Ok I wil wait for you to get back.


----------



## TEX-O-BOB (Sep 12, 2007)

deadicated1 said:


> ey im just curious, how do you know where the birds will be coming from at each different place? is it like 5-stand, where they have numbers, or do you just have to watch and learn, or what?


Unlike 5 stand, the birds are thrown from all over the place. At each stand you can watch the people in front of you or ask to "see a pair" before you start shooting. Trust me, some times it helps very little to know where they're coming from! :twisted:


----------



## bwhntr (Sep 12, 2007)

"See a pair"??? What am I missing out on????? :mrgreen:


----------



## chet (Sep 7, 2007)

my pair seems to make the gun appear smaller than it actually is.............. no really....


----------



## TEX-O-BOB (Sep 12, 2007)

bwhntr said:


> "See a pair"??? What am I missing out on????? :mrgreen:


  You'll never know until you pull your head out of your "A" and take your gun to work on Tuesdays!  8)


----------



## scattergunner (Sep 21, 2007)

I went to St. G last week with the fam and friends. We hit the Oasis Gun Club's Sporting Clays last Friday. That was the second time I shot that course. What a riot! Everytime I find myself thinking, "Man, I sure wish there was something like this closer to home." Tuesday night would normally be a good night for me, but now with baseball under way, and my boy being in the Tuesday/Thursday League, I'll have to wait for a bye or early game. I didn't even know there was a Magna Gun Club or that there was a sporting clays course closer than Tooele or Utah county. I'm going to have to get out there and shoot a time or two with you guys.


----------



## deadicatedweim (Dec 18, 2007)

I live in Utah county and will make the trip up there if anybody else wants to come along.
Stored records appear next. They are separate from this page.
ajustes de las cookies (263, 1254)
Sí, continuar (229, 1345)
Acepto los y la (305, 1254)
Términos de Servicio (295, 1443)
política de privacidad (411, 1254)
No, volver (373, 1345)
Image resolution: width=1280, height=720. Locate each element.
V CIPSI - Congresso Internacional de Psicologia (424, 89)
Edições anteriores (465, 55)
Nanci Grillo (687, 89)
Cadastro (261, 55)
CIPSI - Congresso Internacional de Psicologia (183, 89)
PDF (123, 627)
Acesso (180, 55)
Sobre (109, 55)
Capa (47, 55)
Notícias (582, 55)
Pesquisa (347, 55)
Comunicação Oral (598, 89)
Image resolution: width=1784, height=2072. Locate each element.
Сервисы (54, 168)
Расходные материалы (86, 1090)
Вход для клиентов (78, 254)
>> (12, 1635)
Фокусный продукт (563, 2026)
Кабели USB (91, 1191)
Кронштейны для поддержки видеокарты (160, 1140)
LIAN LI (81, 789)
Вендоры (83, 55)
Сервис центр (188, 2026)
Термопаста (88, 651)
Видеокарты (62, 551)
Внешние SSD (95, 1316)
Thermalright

I just feel like its a waste of gas for one person to go, and the shotgun with a sling doesnt go well on the motorcycle.  So if any body is interested send me a pm with your number and I will call you and make arrangements.


----------



## TEX-O-BOB (Sep 12, 2007)

Be there or be square boys!

6:00 pm we start shootin. It's gonna be a nice night too. T-shirt weather!


----------



## deadicated1 (Mar 17, 2008)

hey tex- how was the t shirt weather tonight? did you guys still go? i hope nobody pursed out from the wind!!


----------



## TEX-O-BOB (Sep 12, 2007)

No, all us *men* were there.

As for all you other Poosies, grow some skin, a little wind and rain never hurt anybody. 8)

It actually wasn't all that bad. It started to blow right when we got to the first station and then it calmed right down and was really nice the rest of the night. I was in shorts and a t-shirt and it was perfect weather. Fun coarse too as usual. I started out running the first 20 then things went down hill from there...  I think I finished with a 72 and Clint shot an 81.

Good times.


----------